Archibald Walker was a Scotland international rugby union player.

Rugby Union career

Amateur career

He played for West of Scotland.

He played for Fettesian-Lorettonians in 1883 while still with West of Scotland, alongside his brother James Walker who was named as an Oxford University player.

He also played rugby for Oxford University.

Provincial career

He played for Glasgow District against Edinburgh District in the inter-city match of 3 December 1881.
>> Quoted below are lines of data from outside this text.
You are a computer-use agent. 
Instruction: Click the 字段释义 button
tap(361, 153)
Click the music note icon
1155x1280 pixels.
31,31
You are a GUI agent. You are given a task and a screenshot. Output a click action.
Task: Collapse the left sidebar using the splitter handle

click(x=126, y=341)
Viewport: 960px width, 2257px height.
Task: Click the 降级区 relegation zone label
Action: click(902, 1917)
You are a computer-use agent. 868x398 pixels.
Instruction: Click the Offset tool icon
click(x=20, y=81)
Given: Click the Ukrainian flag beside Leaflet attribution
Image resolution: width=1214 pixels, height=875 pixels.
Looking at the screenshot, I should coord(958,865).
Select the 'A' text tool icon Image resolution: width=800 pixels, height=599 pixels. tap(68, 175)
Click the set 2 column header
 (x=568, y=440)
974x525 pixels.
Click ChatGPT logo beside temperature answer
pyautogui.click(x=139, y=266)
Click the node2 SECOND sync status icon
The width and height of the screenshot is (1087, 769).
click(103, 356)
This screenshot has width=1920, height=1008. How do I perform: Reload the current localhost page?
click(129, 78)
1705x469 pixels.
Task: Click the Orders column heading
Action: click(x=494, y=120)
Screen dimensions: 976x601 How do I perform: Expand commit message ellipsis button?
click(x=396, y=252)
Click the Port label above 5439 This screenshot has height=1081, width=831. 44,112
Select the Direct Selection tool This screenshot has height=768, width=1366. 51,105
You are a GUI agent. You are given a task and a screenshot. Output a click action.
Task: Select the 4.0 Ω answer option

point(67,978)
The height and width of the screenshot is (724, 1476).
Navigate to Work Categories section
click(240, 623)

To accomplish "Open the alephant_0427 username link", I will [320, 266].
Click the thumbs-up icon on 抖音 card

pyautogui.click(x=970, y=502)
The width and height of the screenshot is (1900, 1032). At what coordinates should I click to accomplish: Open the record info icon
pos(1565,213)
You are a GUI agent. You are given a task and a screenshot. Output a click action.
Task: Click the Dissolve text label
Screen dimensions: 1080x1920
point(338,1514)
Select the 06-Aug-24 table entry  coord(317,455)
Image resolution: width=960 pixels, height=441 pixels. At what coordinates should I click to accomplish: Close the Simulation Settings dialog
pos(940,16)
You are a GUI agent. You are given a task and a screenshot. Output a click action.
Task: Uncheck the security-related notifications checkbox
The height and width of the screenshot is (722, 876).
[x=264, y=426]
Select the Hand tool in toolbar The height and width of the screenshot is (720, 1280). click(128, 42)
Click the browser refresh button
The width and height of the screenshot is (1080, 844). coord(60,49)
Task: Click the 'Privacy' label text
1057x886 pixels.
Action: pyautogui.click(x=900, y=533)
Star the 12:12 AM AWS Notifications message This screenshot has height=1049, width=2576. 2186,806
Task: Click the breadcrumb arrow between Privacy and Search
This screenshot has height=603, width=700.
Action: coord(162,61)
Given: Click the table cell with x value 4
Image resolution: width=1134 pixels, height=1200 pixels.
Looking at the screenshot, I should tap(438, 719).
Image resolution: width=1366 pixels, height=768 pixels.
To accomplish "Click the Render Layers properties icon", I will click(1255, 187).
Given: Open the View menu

He played for West of Scotland District in their match against East of Scotland District on 28 January 1882.

International career

He was capped five times for Scotland between 1881 and 1883.

Other sports

He rowed in the college eight at Oxford University.

Business career

He was a director of the Distillers Company Ltd. for 32 years.

He was Deputy Chairman of the Clydesdale Bank between 1923 and 1940.

He was a member of the Royal Company of Archers; and a member of the King's Bodyguard for Scotland.

Family

He was born to Archibald Walker (1815–80) and Mary MacFarlane Smith (1826-1913). He had siblings:- James Walker (1859-1923), who was also capped for Scotland; Mary Smith Walker; and Agnes Walker.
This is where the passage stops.